A project log for 65uino

6502 based learning in a familiar form factor

anders-nielsenAnders Nielsen 03/28/2023 at 12:280 Comments

When I put together projects like this I can't help but feel people look at it like some sort of steampunk alternate time line but where IC's stopped shrinking in the 70's instead of the during the industrial revolution. 

That's not exactly what I'm going for but I do appreciate the aesthetic of large DIP's on a modern PCB and it is fun to imagine a world where the electronics that powered Space Shuttle Columbia is still in wide use today.
Fun fact: At least until recently the ISS EVA Suits - a.k.a. space suits - were 6502 powered. Allegedly.

Just because IC packages have shrunk quite a bit over the past 50 years there's still quite a lot to learn from the integrated circuits that powered the home computer revolution and beyond. 

Concepts like memory addressing, stack, busses, interrupts, and machine language instructions - at least to me - really are a lot easier to get a firm grip on if you can point at a component and say "when I address I/O, this chip sets these voltages to indicate to this other chip what we want to do" instead of a single package doing all the work.

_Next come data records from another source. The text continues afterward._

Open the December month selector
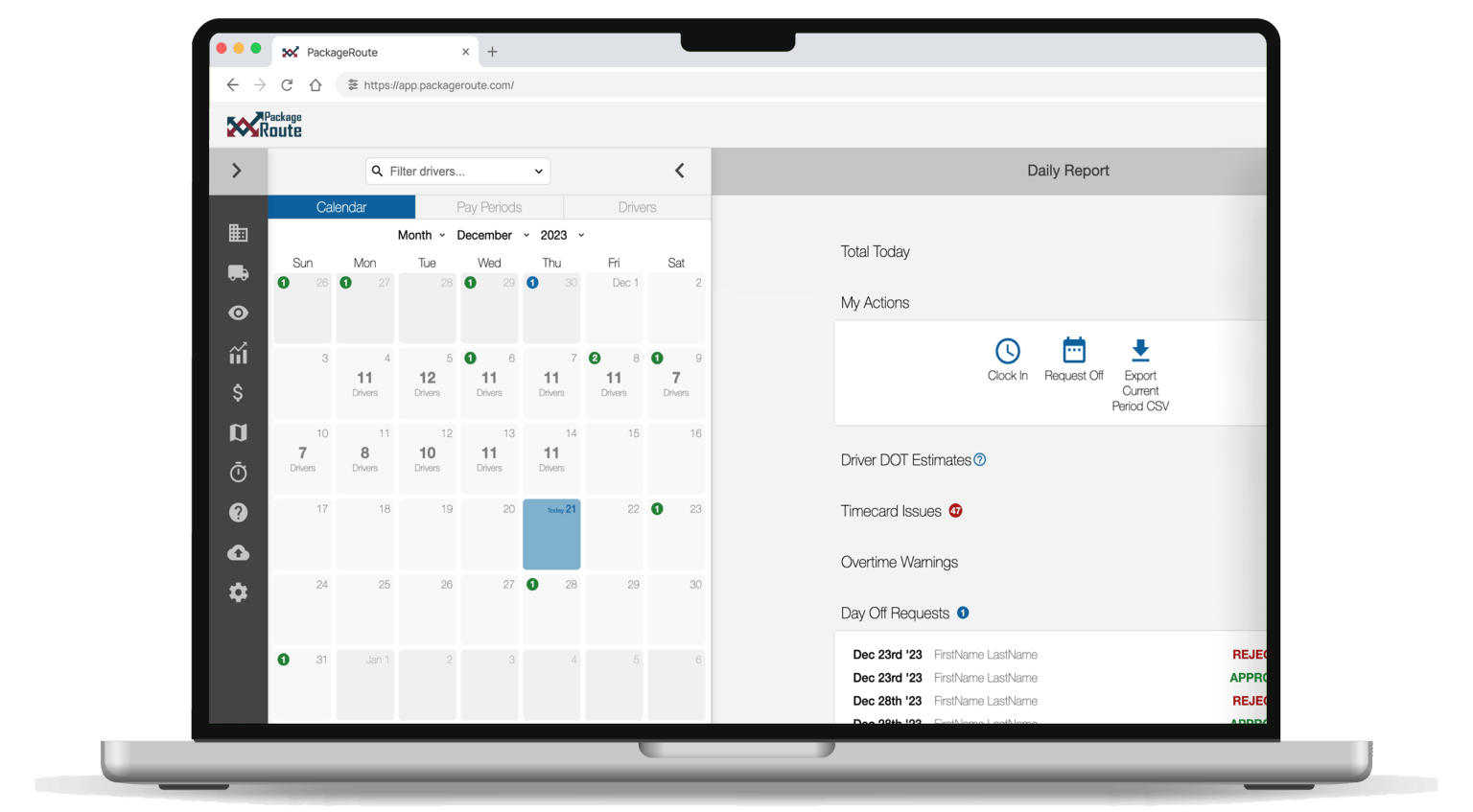The image size is (1473, 812). [x=491, y=235]
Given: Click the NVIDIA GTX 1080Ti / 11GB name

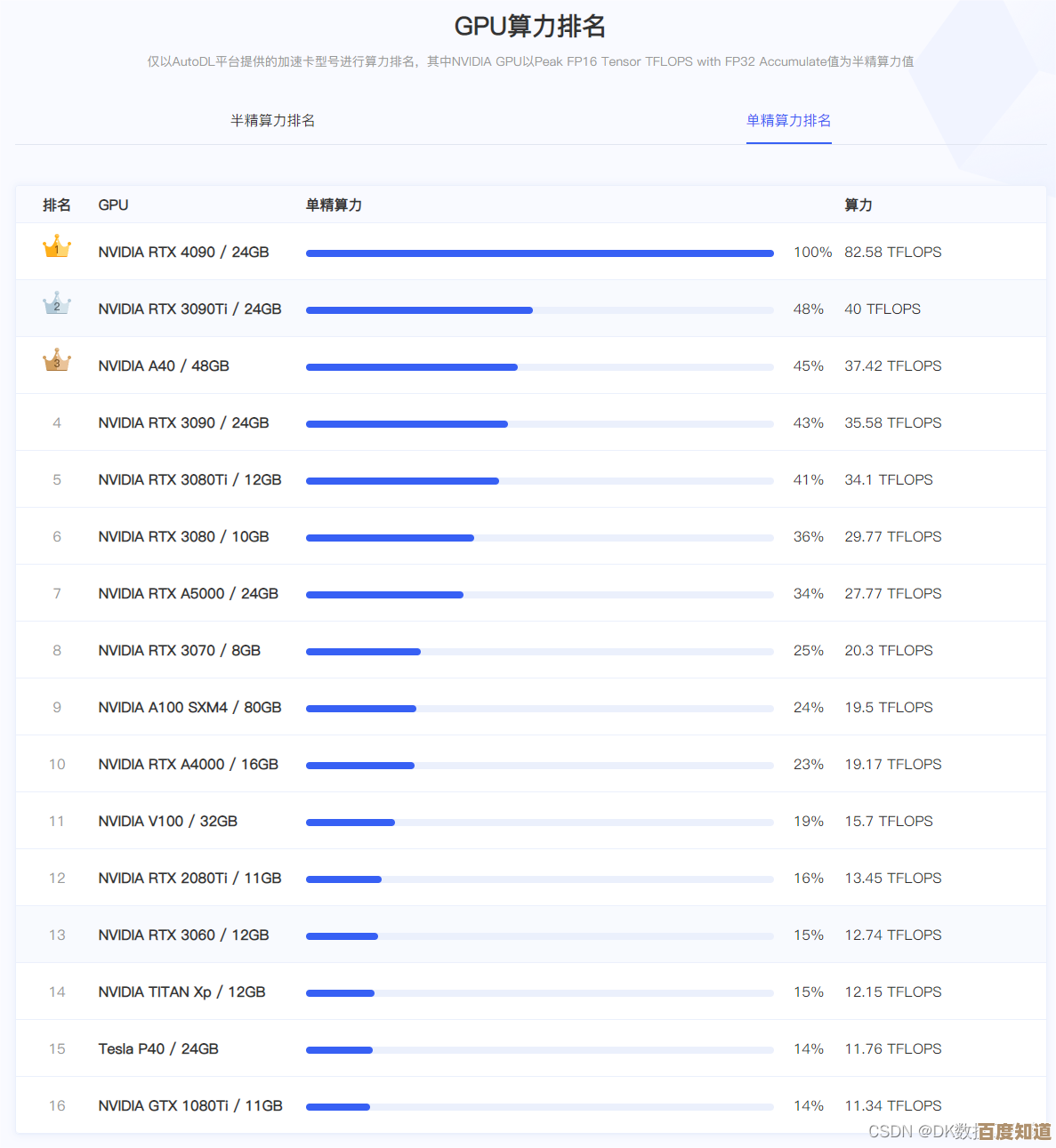Looking at the screenshot, I should [x=190, y=1106].
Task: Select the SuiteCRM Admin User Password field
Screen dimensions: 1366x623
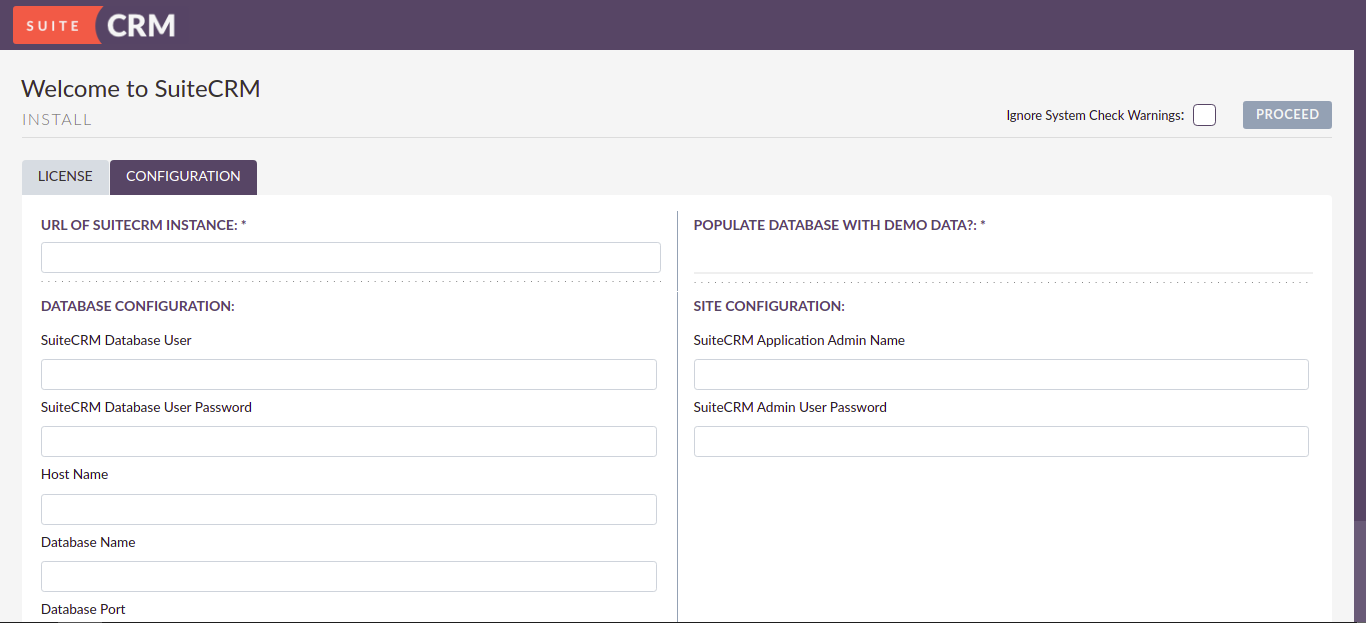Action: (x=1000, y=441)
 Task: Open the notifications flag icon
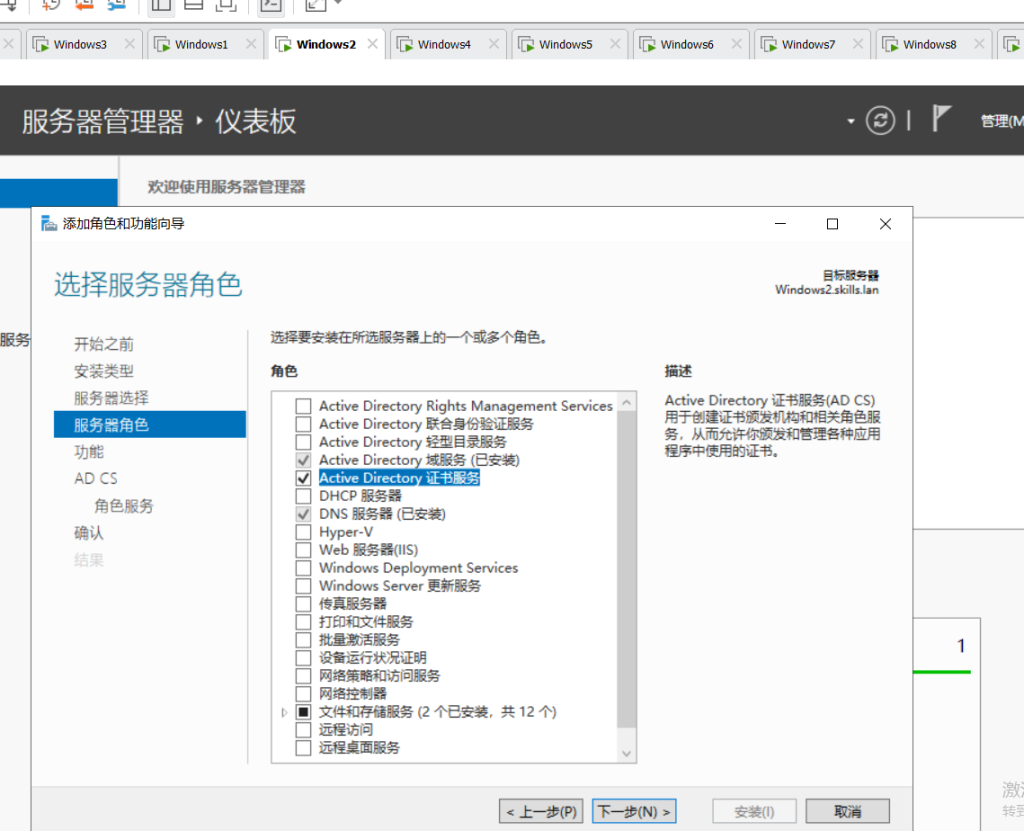tap(941, 119)
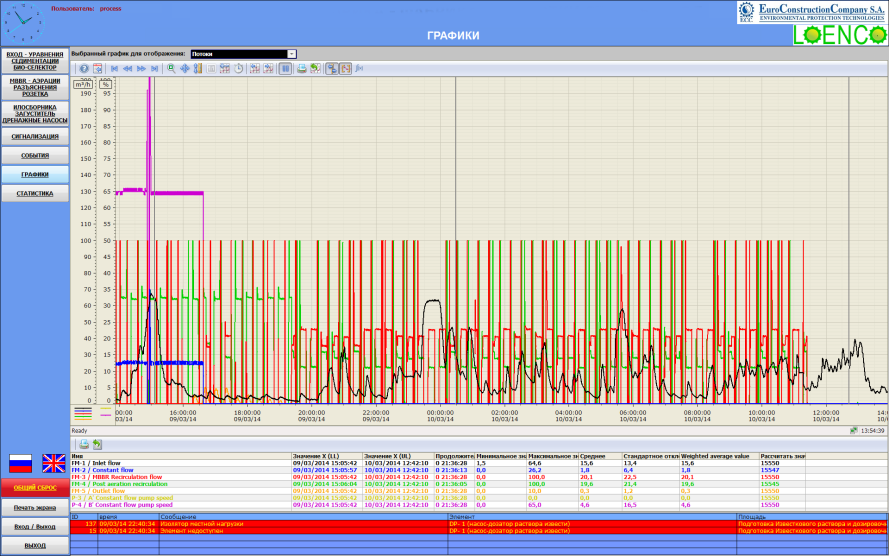The width and height of the screenshot is (889, 556).
Task: Select the British flag for English
Action: (52, 463)
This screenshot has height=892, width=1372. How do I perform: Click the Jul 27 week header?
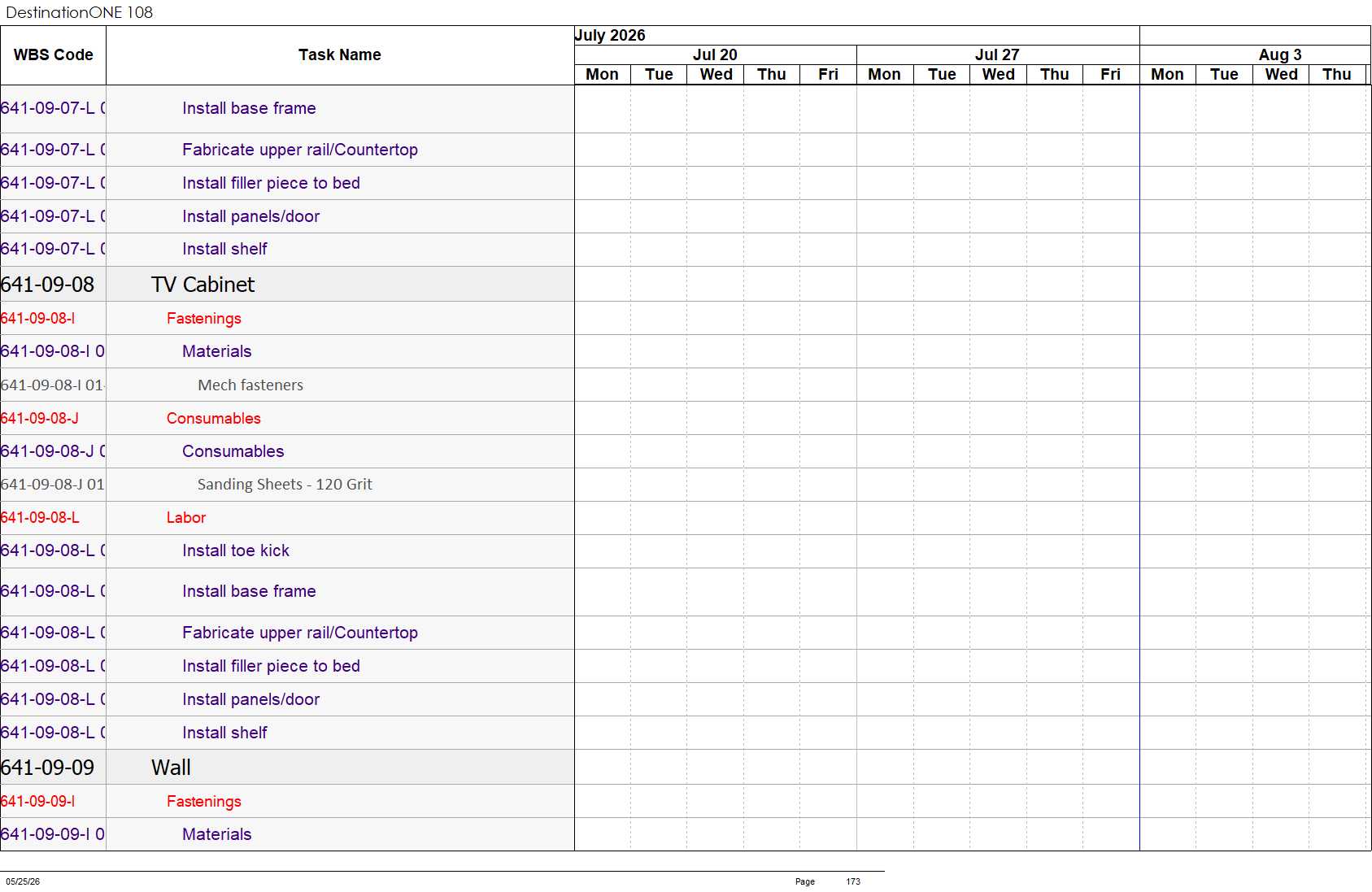click(997, 54)
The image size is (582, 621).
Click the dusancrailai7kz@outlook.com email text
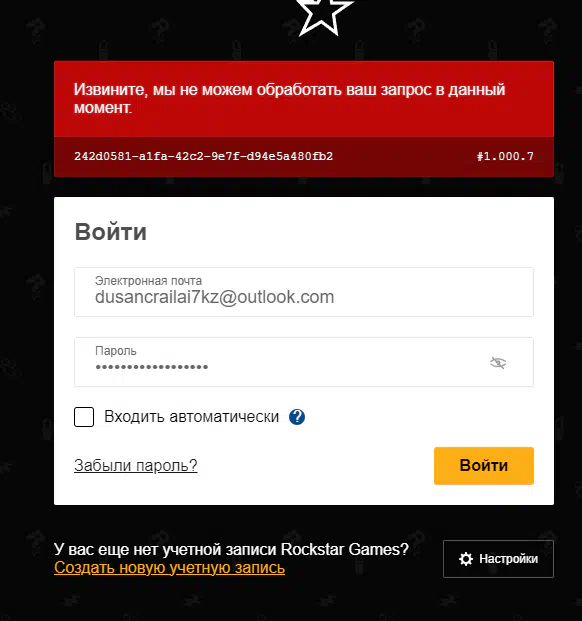(x=215, y=297)
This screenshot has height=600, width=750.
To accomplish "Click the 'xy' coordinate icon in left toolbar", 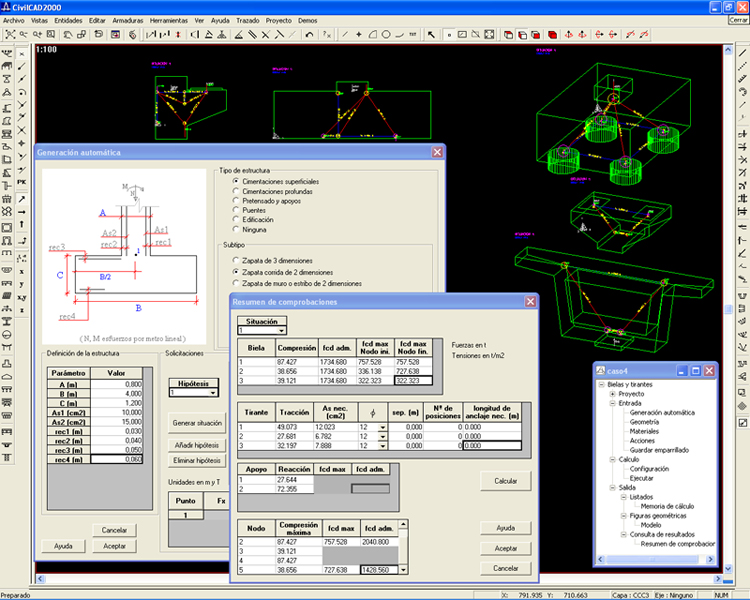I will pyautogui.click(x=21, y=298).
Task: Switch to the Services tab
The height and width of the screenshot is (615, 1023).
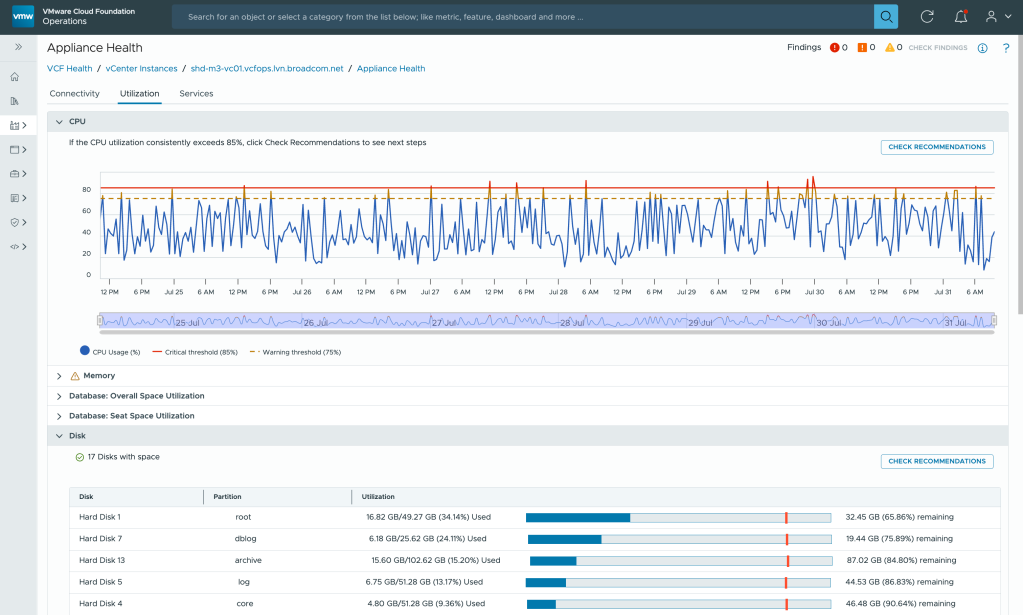Action: click(196, 94)
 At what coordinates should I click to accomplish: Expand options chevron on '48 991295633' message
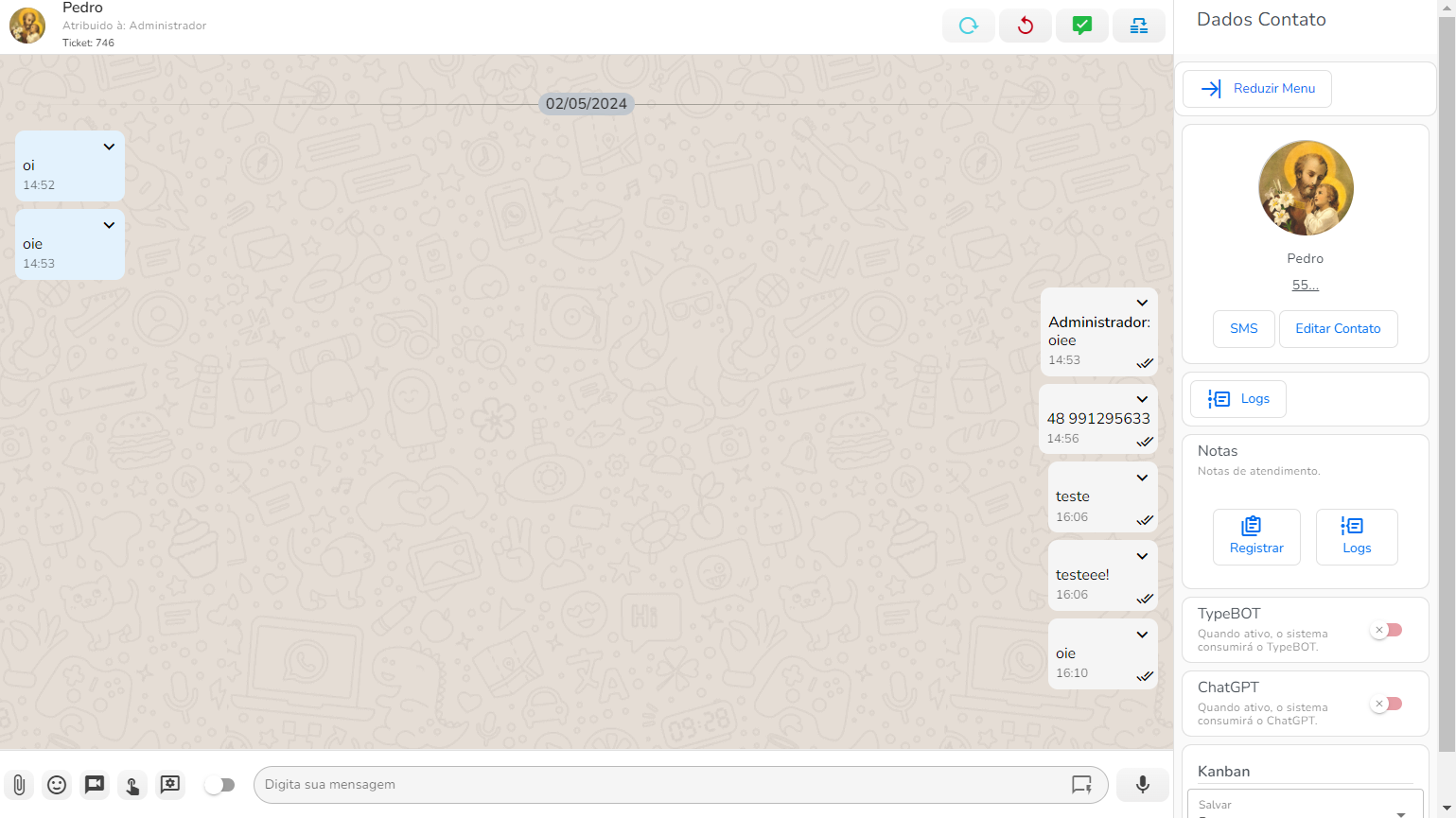click(x=1142, y=399)
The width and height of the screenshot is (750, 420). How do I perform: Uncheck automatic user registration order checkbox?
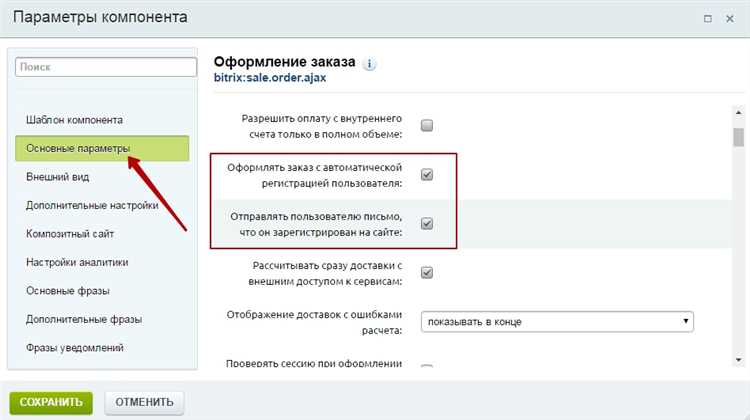point(427,175)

In a teaching environment, or just following along with my videos (or Ben Eater's for that matter) I hope that showing where each component is and what it specifically does will make programming, computer engineering and embedded design much less of a steep conceptual hill to climb. 

Hopefully I'll succeed doing exactly that with the #65uino. Liftoff!

Columbia lifts off at the beginning of STS-1.